筲箕灣東官立中學榮休老師|尹錦榮(尹Sir)談教育時,最強調的不是催谷,而是次序:先讓學生嘗試、完成,再在合適的時機指出可改善之處。他認為,若學生一開始做每一步都被糾正、被否定,最後只會變得怕錯、怕做;相反,當學生先親身感受到哪裏卡住、哪裏做得不順,才更願意聽建議、也更容易把方法內化。對他來說,「教」不是替學生行完每一步,而是設計一條走得到的路,讓學生在過程中建立能力與信心——這也是他多年與不同學生相處後,最踏實的一個結論:有效的教育,是把人帶上去,而不是把人壓下去。

成長經歷|成績起落背後,是自信被磨損的過程
尹Sir回顧自己的求學路,並不把它描述成一條直線。
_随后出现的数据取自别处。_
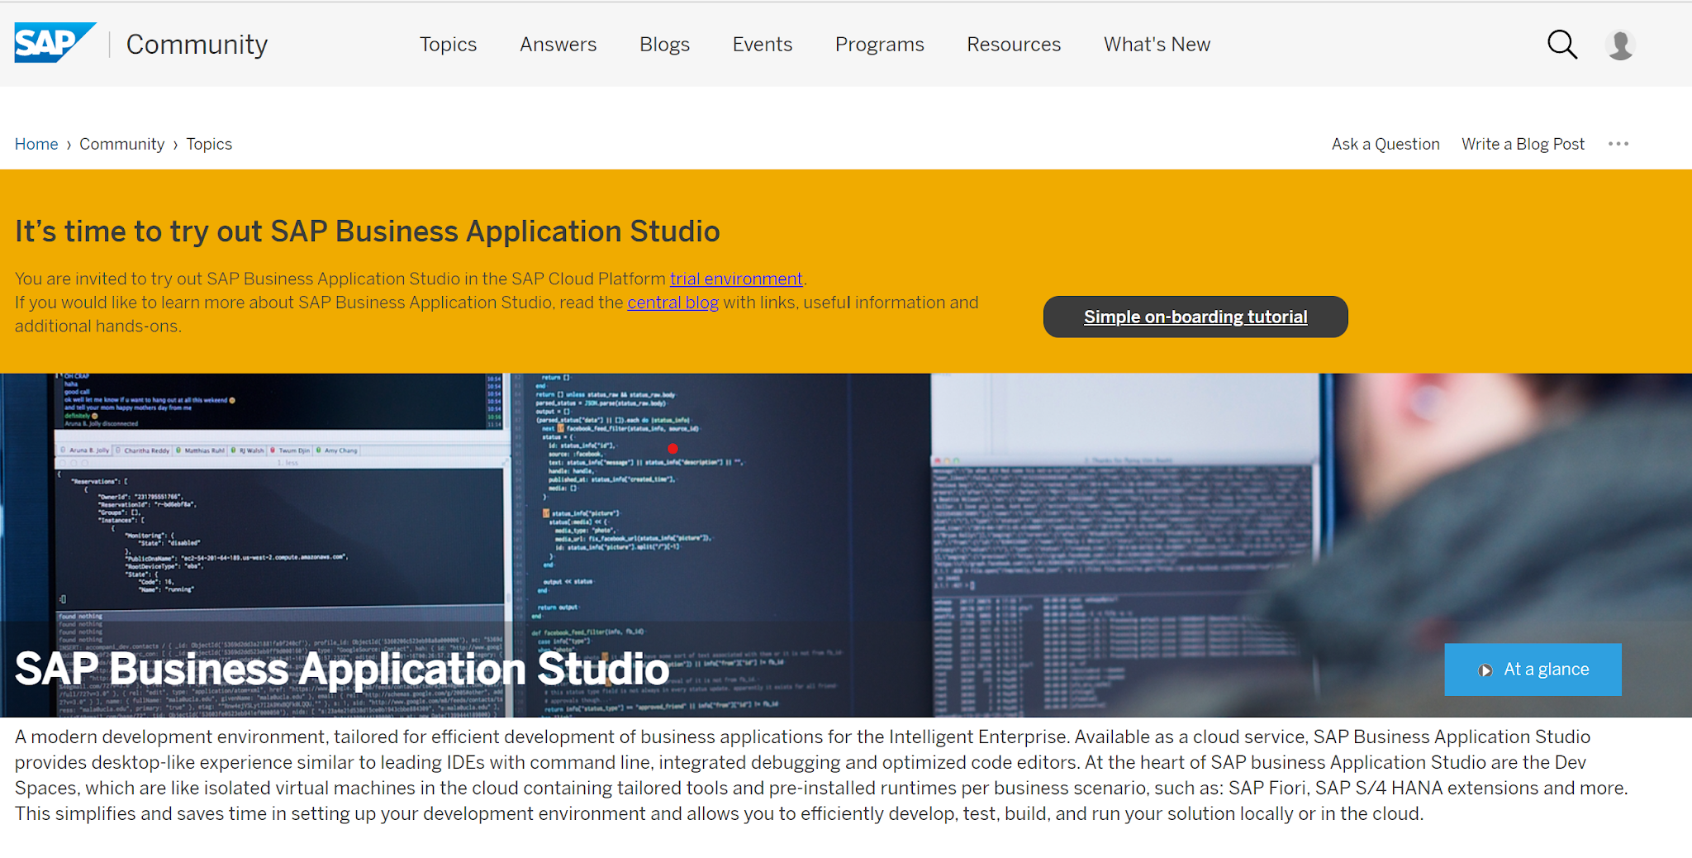Open the Answers navigation item
Viewport: 1692px width, 858px height.
[x=558, y=45]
他小學階段曾有不錯成績,但其後面對同輩取笑、被貼標籤的經歷,自我形象受影響,讀書動力亦逐漸流失。到了中學,他較擅長的反而是金工、木工、繪圖等偏向技能的科目;至於要長時間坐定溫習的學科,他常感到抗拒。回頭看,這段經歷讓他更早理解一件事:不少學生表面上的「唔上心」,其實是長期挫敗後的自我保護——不是不想學,而是不想再輸一次。也因此,他日後面對「唔開口、唔肯做」的學生,會先處理恐懼與自卑,再談要求與成績。

一次被扶一把|免費補習帶來的轉折
談到轉機,尹Sir提起有人願意在關鍵時刻拉他一把——師兄為他補習,而且是免費的。對當時資源不多的他來說,這不只是一種學業支援,更是一種肯定:原來仍有人相信他追得上。那份被相信的力量,後來也變成他看待學生的角度:很多孩子差的不是能力,而是缺少一次「有人肯陪你練到得」的經驗。尹Sir說,當年那位師兄做的事很簡單——肯花時間、肯一步一步講清楚——卻足以讓一個人重新相信自己仍有出路。

走進師範|把「唔想再被否定」變成「唔再否定學生」
尹Sir坦言,自己並非一開始就立志做老師,而是在當年升學選擇有限的情況下,走入師範體系,修讀偏工科方向,繼而投身教育工作。他也曾在學生時代遇到以羞辱式語言對待學生的老師,那些經驗令他更確定:老師的一句話可以傷人很深,對學生作出整體否定,往往只會把人推遠。於是他把那段不愉快,反過來變成一條清晰的底線:批評可以針對方法與步驟,但不要否定人的價值;要求可以高,但要讓學生知道「你係做得到,只係未做到」。他相信,學生要的很多時不是寬鬆,而是被公平對待、被耐心帶領。

邊教邊讀|用多年時間追上自己的學歷
真正支撐尹Sir走下去的,是一種長跑式的自我要求。他說自己教書第一年已感到不足,於是開始持續進修:夜間上課、反覆累積,修讀機械工程相關課程,也按興趣延伸學習。後來他把握到香港與海外院校銜接的機會,在暑期密集上課,同時完成作業與專題,最終完成大學學位,並取得優異成績。這段歷程讓他更肯定:學習不是天才的專利,而是願不願意為自己補回欠缺的部分。也因此,他在學校推動學生時,常用「一步一步追得返」的語氣去鼓勵——因為他自己就是用同一種方式走過來的。

系統工作經驗|把「做唔識」變成「學得識」
除了課室前線,他亦曾參與教育系統層面的工作,協助處理學校行政系統及課表等相關事務。由於起初並非資訊科技背景,他需要在高強度節奏下快速自學、解決問題、準備展示與溝通。這段經驗令他更深刻體會:當一個人面對陌生領域時,最需要的是清晰步驟與可持續的支援,而不是一句「你應該識」。他把這種體會帶回教育現場:學生遇到難題時,與其急於評價,不如先拆細步驟、先讓他完成一小步;完成得越多,自信就越穩,之後再提升標準才有根基。

結語|把經歷變成方法,讓學生看見出路
綜觀尹Sir的分享,他並非用「成功故事」包裝自己,而是用真實的起落說明:一個人會否變好,往往取決於有沒有人在合適的時候,給予合適的方法與耐心。他把曾經受過的否定,轉化成對學生的尊重;也把曾經被扶一把的經驗,變成日後扶人的方式。對他而言,教育的核心不是評價誰「得」或「唔得」,而是讓每個學生在可承受的步伐裏,重新找到「我做得到」的感覺——而這份感覺,往往就是改變的起點。